Films

Mamá

Un Film de Andrés Muschietti
Avec Jessica Chastain, Nikolaj Coster-Waldau, Megan Charpentier, Daniel Kash, Jane Moffat, Javier Botet
Horreur | Espagne, Canada | 2013 | 1h 40min
Fantastic'Arts - Festival du Film Fantastique de Gérardmer (Grand Prix, Prix du Jury Jeunes de la Région Lorraine, Prix du Public), Fantasporto (prix du meilleur film, du meilleur réalisateur et de la meilleure actrice pour Jessica Chastain)
Mamá : L'horreur fantastique espagnole se cherche
Dans le cadre des dernières séances de Cinespaña, les spectateurs ont eu l'occasion de voir ou revoir Mamá, un des plus gros succès mondial espagnol de l'année. Film d'horreur penchant vers le fantastique, première réalisation d'Andrés Muschietti, produit par Guillermo del Toro... Tout cela est bien alléchant, mais attention, déception possible !
Mamá nous livre la rencontre inattendue entre deux jeunes sœurs abandonnées par leur père dans une cabane au fond des bois et une créature aussi maléfique que douée d'instinct maternel. Après cinq ans sans nouvelles des deux fillettes, leur oncle Lucas n'est pas résigné et continue à les chercher. Quand Victoria et Lily sont retrouvées dans la cabane délabrée, sauvages mais encore vivantes, Lucas et sa compagne Annabel, rockeuse et pas mère pour un sous, décident de les adopter pour leur réapprendre à mener une vie normale. Mais le mal rode, et Mamá n'est jamais loin...

Guillermo del Toro n'en finit plus de produire le renouveau fantastique espagnol. Après le succès de L'orphelinat de Juan Antonio Bayona (2007), ou encore du thriller oppressant de Guillem Morales, Les yeux de Julia (2010), c'est au tour du  jeune réalisateur Andres Muschietti de profiter du coup de pouce du maître des productions horrifiques. Petit problème : Mamá n'est pas au niveau de ses prédécesseurs. D'un synopsis de base plutôt alléchant, classique mais sympathique, Andrés Muschietti décide d'égrener tous les clichés du film d'horreur sans se demander si les spectateurs apprécieront cette sensation de déjà-vu. Mamá se cache dans le placard de la chambre des filles, elle sort des murs pour effrayer tous ceux qui commencent à se douter de sa présence. La relation tendue entre les petites et leur mère adoptive atteint également un summum de banalité. On a même droit au psychologue expert en créatures maléfiques et avide de nouvelles découvertes fantastiques. Bref, inutile d'énumérer toutes les facilités dans lesquelles le film tombe trop souvent. Le réalisateur joue plus sur des effets de surprises prévisibles que sur une pression psychologique exercée sur le spectateur. On sursaute souvent, mais les émotions passent à la trappe.
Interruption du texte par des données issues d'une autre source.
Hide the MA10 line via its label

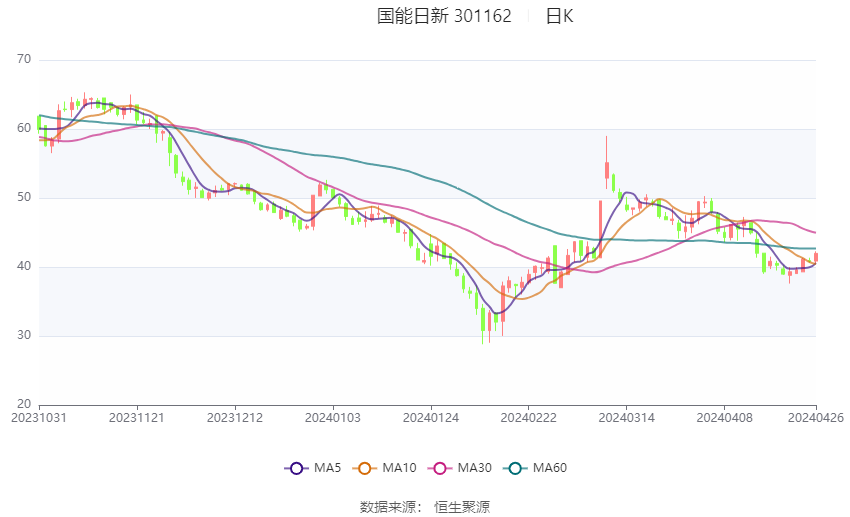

Ceux qui ont appréciés le film défendront Muschietti en plaidant pour lui, la naïveté du réalisateur débutant encore en rodage. Mais un premier film ne doit pas nécessairement se limiter à une histoire sans originalité, avec un scénario simpliste et cousu de fil blanc. La fin atteint ainsi un paroxysme de mauvais goût et de simplicité effrayante, quand Mamá passe d'une menace oppressante et invisible à une créature dégoulinante et titubante qui poursuit la famille en poussant des hurlements ridicules. Par moment, on se demande même ce qu'on fait dans cette salle de cinéma...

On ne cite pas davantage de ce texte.